[[ Excerpt to read open ]]

Archive for the ‘etel’ Category

Normal Lewis Talk at ETel 2006

Thursday, February 2nd, 2006

After reading the pre-conference interview I was very much looking forward to what Norman Lewis director of research for France Telecom had to say live at eTel.

I was not disappointed and as such have gone to the lengthy effort of providing a transcript of most of it. For those who want everything in 30 seconds, then I will summarise it before providing the transcript along with some comments that I made.

My personal summary: voice will become embedded in pretty much the same way that time has become embedded in everything (on wrist watches, cellphones etc). France Telecom will be offering an open platform via APIs for developers to combine the best of both worlds; grassroots innovation and a rock solid, telco scalable network underpinning. France telecom will collect and then presumably offer some kind of dip into customer data and metadata to provide underpinnings of exciting new services. FT will offer authentication, identity management functionality and customer care services to application builders. France Telecom sees the future as opening up innovation all the way to the edges and sharing their network assets with innovators. Applications of particular interest are powered by social networking and social software.

Norman was certainly in the top three of keynote speakers, both in terms of content, style and delivery. I think his speech was the most spot on I have heard come out of any telco, let alone an incumbent operator.

[[ Excerpt to read closed ]]
[[ Record extracts open ]]

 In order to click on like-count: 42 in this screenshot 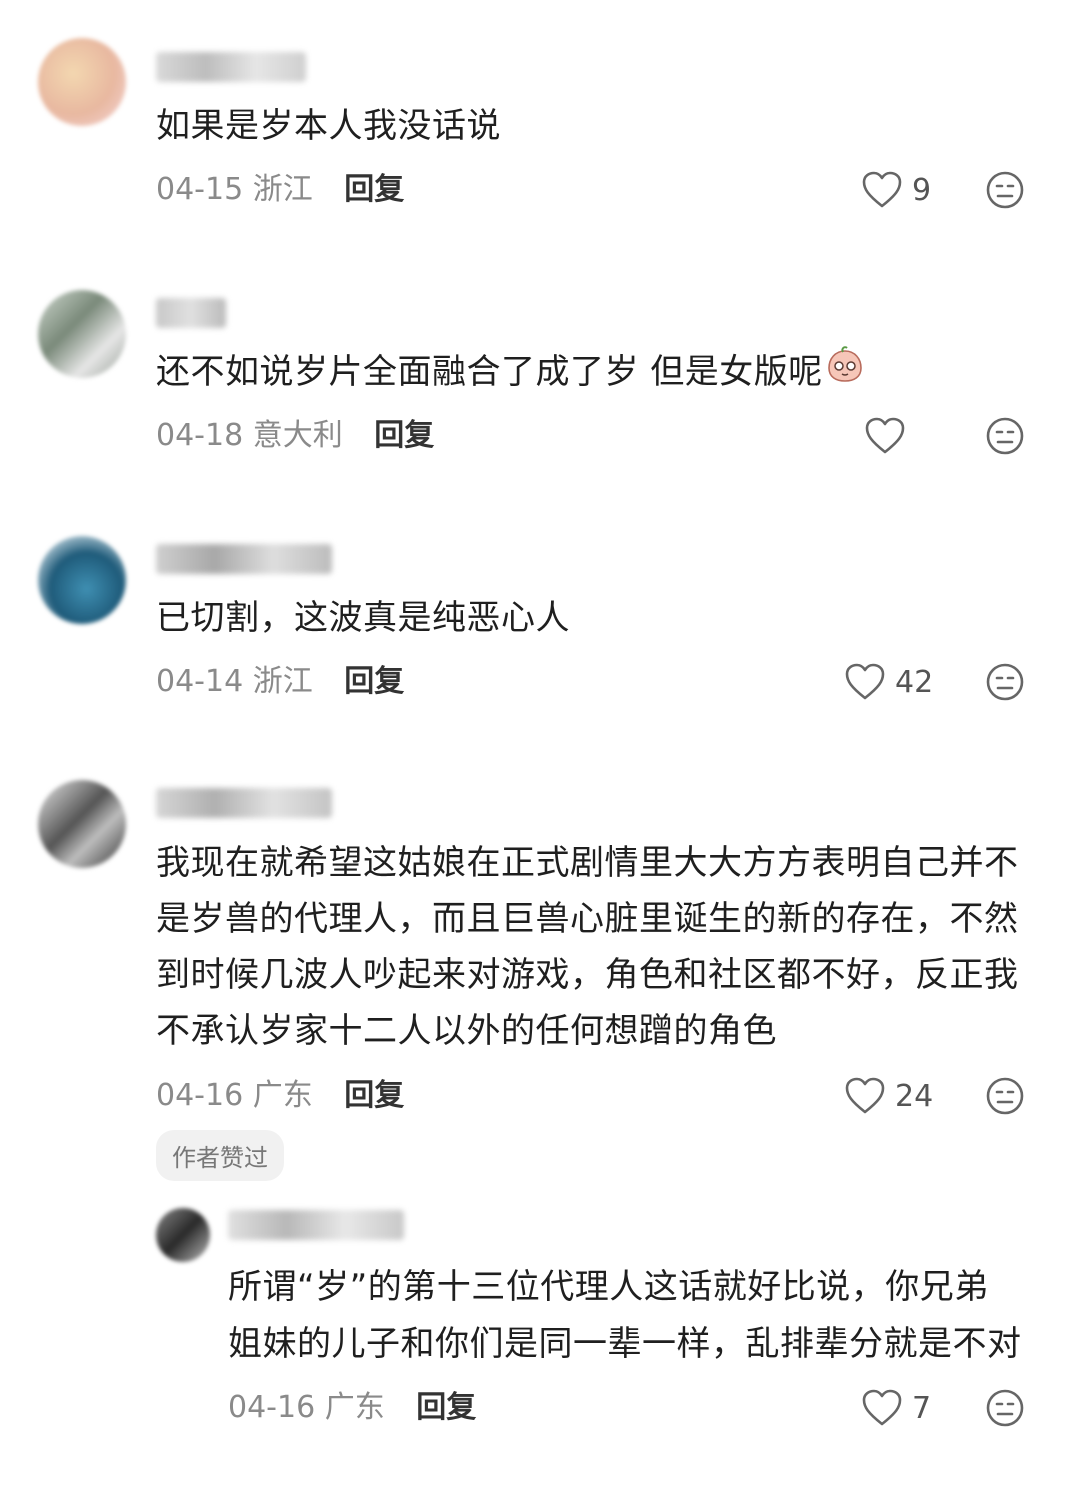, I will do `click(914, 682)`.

[[ Record extracts closed ]]
[[ Record extracts open ]]

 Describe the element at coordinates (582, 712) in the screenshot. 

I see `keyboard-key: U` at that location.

[[ Record extracts closed ]]

=== How to complete this task ===
In the post on the ETel 2006 talk, what does France Telecom plan to offer application builders? The two blocks of lines above stand apart from the post on the ETel 2006 talk.

=== Task answer ===
Authentication, identity management functionality and customer care services.